We know that the fraction of Consumption to Production must be less than one. Whatever that fraction may be, 1/4, 1/40, 1/400, it cannot be established until after the end of a period. This can only be done by an accounting process that is instituted under a correct set of accounts in a proper realistic manner and based on physical reality. C. H. Douglas referred to real credit as the rate or dynamic capacity at which a community can deliver goods and services as demanded. In his book Social Credit he wrote:

. . . the only possible basis of real credit is a belief amounting to knowledge in the correctness of the credit estimate of a society, with all its resources, to deliver goods and services at a certain rate. . . . The business of a modern and effective financial system is to issue credit to the consumer, up to the limit of the productive capacity of the producer, so that either the consumer’s real demand is satiated, or the producer’s capacity is exhausted, whichever happens first.
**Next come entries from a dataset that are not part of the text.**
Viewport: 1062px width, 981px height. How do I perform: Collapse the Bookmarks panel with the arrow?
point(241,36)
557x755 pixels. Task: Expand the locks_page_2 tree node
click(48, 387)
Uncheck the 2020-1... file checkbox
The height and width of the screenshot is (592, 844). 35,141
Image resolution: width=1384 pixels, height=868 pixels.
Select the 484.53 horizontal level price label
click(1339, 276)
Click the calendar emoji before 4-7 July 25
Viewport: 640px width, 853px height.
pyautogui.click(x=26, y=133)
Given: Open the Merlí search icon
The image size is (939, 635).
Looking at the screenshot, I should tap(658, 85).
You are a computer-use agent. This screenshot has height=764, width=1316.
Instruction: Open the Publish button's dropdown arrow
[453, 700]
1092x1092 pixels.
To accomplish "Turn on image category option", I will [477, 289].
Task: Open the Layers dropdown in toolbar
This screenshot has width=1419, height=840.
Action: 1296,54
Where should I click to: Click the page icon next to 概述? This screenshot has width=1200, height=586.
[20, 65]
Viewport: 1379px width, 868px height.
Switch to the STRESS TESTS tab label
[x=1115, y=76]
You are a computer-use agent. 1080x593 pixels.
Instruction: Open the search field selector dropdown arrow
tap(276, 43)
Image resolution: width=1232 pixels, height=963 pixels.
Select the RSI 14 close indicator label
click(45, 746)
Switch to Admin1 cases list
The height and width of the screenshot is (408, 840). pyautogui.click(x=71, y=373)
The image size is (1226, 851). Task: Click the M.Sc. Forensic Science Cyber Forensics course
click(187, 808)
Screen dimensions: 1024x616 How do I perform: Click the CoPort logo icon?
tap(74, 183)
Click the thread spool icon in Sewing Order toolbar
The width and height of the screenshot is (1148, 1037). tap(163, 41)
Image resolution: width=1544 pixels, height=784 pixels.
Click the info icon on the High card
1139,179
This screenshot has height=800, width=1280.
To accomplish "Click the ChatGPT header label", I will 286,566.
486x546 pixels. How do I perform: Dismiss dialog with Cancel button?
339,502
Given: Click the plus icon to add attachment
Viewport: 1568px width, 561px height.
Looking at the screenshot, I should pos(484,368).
. . . . The relationship of money issued, to the goods against which it is issued, is completely maintained if prices are in the first place related to costs, and the value of the unit in which costs and prices are computed is consistently related to the changing ratio between production and consumption. This is not satisfactorily attained by any of the devices for the production of stabilised money, even if it were possible to achieve them, since a stabilised unit of money involves the adjustment of past values on a scale which seems to be fantastically impracticable.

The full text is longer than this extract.